Judith flipped pages. “Books can be good for something other than burning,” she muttered.
Some books, Sam thought, now, just some books. He tossed a James Hilton novel on the fire, watched it burn. Goodbye, Mr. Chips.
“How’s her pulse?” Judith asked.
Sam lifted her wrist, looked down at her soft hand, lying limp and hot in his. He closed his eyes, found the pulse. Wumpwumpwumpwump. “Beating really fast.”
Judith turned more pages. “Does she have any injuries? A cut or something that could’ve gotten infected?”
Sam remembered the flood, the car bumper down there under all that dirty water, Laura’s blood flowing. “She scraped her leg in the flood. I noticed she kept rubbing it.”
He pulled up her pant leg, and what he saw caused him to gasp, caused them all to gasp. Angry red lines marched up her leg under the skin, which was so swollen that it looked as if it’d pop if you pricked it. The wound itself was an angry, puckered mass of swollen skin and pus.
“That’s septicemia,” Judith said, “blood poisoning. She’s at risk of septic shock.”
Sam felt as if he were going to throw up. “What can we do?” he asked, frightened that the book was giving Judith an answer he did not want to hear.
“She needs a massive dose of penicillin or a broad-spectrum antibiotic immediately.”
Judith stopped. Sam saw her jaw working, saw the wet that had appeared at the corners of her eyes.
“Or what?”
There was a silence. Judith looked at him with hollow eyes. He took the book from her, read it himself. “In untreated cases, death would follow within hours, or at most days, but modern treatment protocols make this an extremely unlikely outcome.”
Death? But she was just a kid!
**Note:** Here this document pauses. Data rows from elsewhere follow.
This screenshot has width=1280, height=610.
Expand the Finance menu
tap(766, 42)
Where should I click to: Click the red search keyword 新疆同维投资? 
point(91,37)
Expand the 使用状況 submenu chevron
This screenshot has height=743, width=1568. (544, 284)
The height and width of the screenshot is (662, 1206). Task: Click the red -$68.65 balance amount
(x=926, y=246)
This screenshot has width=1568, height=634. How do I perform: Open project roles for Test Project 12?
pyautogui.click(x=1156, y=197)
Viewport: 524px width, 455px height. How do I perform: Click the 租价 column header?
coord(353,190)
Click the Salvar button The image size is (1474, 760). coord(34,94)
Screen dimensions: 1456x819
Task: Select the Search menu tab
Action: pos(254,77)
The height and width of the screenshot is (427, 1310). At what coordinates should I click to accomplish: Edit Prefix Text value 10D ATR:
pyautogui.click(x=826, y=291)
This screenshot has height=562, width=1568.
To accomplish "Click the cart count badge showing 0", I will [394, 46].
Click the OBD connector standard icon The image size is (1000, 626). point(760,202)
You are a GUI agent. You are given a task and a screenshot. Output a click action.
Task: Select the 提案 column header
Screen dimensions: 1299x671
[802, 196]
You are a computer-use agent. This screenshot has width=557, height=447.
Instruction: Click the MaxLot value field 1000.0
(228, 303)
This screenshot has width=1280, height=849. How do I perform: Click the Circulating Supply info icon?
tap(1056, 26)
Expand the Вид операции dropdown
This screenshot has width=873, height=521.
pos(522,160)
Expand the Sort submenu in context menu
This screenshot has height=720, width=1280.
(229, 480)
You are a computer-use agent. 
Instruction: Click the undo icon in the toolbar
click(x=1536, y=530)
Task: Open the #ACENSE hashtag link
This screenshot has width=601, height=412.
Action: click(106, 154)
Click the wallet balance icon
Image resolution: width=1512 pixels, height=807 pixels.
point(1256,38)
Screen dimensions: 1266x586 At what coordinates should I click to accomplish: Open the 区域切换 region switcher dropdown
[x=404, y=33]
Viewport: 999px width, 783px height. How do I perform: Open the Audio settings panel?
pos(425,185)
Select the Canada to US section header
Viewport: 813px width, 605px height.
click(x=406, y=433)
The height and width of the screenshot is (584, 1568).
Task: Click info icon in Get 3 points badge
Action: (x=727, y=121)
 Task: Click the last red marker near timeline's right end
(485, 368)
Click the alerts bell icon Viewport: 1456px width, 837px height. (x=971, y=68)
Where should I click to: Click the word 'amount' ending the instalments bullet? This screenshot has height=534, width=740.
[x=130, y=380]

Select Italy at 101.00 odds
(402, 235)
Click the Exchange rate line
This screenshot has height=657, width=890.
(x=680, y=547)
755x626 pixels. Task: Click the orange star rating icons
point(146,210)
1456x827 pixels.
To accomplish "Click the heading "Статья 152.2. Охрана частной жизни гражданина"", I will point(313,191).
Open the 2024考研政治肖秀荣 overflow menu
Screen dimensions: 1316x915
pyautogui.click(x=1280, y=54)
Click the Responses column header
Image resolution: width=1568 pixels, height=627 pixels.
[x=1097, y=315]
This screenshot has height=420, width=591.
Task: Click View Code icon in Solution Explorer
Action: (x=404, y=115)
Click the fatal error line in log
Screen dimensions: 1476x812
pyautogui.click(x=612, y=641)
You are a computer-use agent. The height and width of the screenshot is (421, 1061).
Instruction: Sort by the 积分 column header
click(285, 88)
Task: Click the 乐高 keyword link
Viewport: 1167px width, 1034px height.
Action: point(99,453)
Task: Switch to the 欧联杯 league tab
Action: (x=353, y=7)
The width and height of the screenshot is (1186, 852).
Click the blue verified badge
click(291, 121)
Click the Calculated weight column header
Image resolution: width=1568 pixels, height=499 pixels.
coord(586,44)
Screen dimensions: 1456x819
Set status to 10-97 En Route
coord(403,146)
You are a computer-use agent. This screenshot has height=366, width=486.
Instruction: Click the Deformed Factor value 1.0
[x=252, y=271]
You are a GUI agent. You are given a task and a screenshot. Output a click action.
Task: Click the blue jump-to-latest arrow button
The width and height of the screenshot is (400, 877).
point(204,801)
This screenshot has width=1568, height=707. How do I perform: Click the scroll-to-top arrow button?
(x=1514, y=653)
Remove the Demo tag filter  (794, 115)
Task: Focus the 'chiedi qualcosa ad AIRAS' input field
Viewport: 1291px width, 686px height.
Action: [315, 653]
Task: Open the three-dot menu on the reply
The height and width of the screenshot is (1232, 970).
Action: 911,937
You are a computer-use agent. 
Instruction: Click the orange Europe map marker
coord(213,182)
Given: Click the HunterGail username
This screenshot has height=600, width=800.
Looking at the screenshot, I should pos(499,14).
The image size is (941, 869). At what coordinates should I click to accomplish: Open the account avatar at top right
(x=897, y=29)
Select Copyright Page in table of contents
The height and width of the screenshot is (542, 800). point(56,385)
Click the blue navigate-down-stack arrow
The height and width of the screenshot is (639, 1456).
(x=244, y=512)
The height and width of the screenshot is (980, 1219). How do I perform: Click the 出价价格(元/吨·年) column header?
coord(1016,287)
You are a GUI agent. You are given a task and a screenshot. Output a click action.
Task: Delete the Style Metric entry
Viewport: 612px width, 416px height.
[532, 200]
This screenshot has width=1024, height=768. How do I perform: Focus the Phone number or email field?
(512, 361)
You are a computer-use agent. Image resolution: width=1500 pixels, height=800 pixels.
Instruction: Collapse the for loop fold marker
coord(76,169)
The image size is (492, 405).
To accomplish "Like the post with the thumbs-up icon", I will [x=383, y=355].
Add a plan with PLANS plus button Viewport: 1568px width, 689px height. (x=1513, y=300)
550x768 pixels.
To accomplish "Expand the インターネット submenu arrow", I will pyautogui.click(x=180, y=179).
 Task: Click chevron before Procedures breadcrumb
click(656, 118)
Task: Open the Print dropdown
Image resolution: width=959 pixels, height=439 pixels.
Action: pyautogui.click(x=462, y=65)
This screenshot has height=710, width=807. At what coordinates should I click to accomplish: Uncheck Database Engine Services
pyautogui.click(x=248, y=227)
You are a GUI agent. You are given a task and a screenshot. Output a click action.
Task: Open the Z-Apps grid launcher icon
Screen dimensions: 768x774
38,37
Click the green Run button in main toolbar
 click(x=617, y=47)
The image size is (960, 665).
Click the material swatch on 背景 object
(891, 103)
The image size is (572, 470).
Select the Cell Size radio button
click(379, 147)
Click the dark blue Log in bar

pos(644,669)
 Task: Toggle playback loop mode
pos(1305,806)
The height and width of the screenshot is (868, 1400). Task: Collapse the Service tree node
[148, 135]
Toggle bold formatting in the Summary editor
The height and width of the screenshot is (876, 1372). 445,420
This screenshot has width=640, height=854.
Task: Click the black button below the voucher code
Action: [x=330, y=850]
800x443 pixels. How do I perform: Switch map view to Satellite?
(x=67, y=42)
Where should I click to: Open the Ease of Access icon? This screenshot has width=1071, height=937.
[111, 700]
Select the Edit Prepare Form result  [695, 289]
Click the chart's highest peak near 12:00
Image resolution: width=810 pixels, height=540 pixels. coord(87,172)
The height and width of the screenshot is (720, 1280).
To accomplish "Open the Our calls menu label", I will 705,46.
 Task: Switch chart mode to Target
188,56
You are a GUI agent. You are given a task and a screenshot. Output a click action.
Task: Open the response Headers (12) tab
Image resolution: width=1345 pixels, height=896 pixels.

He threw his arms around her.
The National Oceanic and Atmospheric Administration had assumed an enormously important role in the life of the country and the world, with control over most environmental satellites, the National Weather Service, the National Hurricane Center, the Severe Storms Laboratory, and almost all of the reporting and analysis facilities possessed by the United States.
The problem was, although that Tom Gomez and his staff had actually moved the headquarters facilities to the government compound on the Mexican border, the vast majority of their data collection facilities were not reporting. The National Weather Service was intact in only the southern tier of states, and it was presumed that the stations not reporting had been destroyed.
Still, the NOAA tent presented an appea
rance of lots of activity. One of the main tasks was making use of all the personnel who’d found their way here after being displaced from their stations. Many meteorologists had realized early on that something was very wrong and had moved south with their families in the first wave of migration.
Janet Tokada moved quickly through the milling groups of scientists, some of them standing around jerry-built terminal stations, all, inevitably, trying to make sense of the spotty data they were receiving, and having trouble doing so.
The greatest loss was probably in the satellite department. The storm hadn’t reached the satellites, of course, but cloud cover was causing signals acquisition problems, and many ground stations were no longer reporting.